On Jun. 13, 2025, people in England will become the first in the world to receive belantamab mafodotin for this indication following the recommendation and the UK’s Medicines and Healthcare products Regulatory Agency (MHRA) approval earlier this year.

Around 1,500 people with multiple myeloma are set to benefit from the treatment, which combines belantamab mafodotin (brand name Blenrep) with bortezomib and dexamethasone. The guidance recommends the treatment for adults with multiple myeloma who have had 1 previous treatment containing lenalidomide, and who either cannot tolerate lenalidomide or whose cancer has become resistant to it.

Multiple myeloma is a long-term incurable cancer of the blood plasma cells that goes through periods where symptoms worsen (relapse) and periods where treatment brings the disease under control (remission). People with the condition can experience debilitating complications such as frequent infections and kidney problems that severely impact quality of life.

Results from the DREAMM-7 trial showed that after one year, 71% of people receiving the belantamab mafodotin combination were still free from disease progression, compared with 51% of those receiving standard care. This means an additional 20 out of every 100 people treated with the new combination remained progression-free at the one-year mark. The evidence also suggests people may live longer, with the trial showing a three-year survival rate of 74% in the belantamab mafodotin group compared to 60% in the standard care group, though the trial is still ongoing.
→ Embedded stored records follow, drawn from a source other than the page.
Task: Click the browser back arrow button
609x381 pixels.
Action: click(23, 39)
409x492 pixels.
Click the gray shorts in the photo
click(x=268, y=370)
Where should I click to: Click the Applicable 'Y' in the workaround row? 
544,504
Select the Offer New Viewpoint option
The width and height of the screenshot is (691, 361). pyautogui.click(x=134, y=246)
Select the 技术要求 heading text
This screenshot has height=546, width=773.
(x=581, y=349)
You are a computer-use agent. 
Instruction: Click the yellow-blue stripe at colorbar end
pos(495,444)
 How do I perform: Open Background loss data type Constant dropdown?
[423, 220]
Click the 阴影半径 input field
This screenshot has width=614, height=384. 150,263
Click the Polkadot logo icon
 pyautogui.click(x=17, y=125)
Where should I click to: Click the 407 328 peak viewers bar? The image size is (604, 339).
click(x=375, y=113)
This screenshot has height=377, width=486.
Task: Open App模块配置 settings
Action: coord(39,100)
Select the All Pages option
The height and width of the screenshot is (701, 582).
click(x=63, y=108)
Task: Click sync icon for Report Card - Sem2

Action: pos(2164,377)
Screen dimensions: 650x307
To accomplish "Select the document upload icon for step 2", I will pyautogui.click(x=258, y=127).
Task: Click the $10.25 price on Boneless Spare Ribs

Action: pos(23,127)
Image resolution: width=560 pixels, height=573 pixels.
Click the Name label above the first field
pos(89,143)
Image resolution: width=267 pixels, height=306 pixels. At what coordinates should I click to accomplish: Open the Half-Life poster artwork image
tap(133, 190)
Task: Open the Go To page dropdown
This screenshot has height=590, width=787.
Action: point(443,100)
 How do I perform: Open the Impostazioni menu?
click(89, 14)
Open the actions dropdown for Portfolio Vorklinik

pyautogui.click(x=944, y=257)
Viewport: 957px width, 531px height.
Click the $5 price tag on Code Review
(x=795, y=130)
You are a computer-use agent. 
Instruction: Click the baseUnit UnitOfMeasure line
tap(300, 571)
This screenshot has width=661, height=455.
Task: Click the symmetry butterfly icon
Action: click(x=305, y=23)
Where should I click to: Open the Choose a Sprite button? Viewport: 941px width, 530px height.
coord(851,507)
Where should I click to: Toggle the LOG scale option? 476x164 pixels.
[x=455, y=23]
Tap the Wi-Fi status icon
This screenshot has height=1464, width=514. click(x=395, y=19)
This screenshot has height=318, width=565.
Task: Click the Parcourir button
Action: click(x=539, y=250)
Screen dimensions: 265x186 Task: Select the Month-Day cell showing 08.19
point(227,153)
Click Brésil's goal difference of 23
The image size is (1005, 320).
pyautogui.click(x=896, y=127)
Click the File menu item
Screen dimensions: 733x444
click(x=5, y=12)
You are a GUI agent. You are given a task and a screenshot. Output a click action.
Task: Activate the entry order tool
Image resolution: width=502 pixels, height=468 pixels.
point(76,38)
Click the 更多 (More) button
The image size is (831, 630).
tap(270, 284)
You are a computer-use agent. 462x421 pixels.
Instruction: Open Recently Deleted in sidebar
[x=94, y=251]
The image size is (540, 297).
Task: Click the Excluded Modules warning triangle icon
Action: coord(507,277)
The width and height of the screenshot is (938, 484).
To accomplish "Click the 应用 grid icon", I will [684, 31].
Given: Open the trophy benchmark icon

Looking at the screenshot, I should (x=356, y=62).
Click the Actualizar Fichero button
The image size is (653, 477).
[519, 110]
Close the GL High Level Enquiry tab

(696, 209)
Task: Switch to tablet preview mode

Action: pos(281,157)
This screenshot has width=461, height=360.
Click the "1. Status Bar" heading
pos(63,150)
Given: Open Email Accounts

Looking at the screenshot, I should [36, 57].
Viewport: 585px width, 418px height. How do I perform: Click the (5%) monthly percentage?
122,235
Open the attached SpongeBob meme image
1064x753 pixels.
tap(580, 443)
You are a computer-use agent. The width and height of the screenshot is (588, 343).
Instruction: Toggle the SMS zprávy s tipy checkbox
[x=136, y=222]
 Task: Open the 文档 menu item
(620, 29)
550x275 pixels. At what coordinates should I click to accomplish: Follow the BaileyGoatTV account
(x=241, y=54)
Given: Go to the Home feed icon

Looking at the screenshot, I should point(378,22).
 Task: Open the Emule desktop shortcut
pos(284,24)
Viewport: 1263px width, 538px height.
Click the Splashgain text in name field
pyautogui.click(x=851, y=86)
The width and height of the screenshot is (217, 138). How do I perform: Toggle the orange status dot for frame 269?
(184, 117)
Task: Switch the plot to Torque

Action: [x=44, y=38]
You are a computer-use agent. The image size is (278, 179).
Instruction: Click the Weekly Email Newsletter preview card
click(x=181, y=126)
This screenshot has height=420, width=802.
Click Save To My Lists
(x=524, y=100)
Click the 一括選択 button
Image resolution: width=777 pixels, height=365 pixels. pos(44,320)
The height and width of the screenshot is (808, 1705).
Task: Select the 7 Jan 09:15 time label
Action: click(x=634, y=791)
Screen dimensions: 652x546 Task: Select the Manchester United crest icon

Belantamab mafodotin works differently from other multiple myeloma treatments by specifically targeting a protein called BCMA found on myeloma cancer cells. The antibody part finds and attaches to cancer cells, while the drug part delivers cancer-killing medicine directly to these cells. As the only treatment of its kind available for multiple myeloma, it offers patients a valuable new option when their cancer has stopped responding to previous treatments.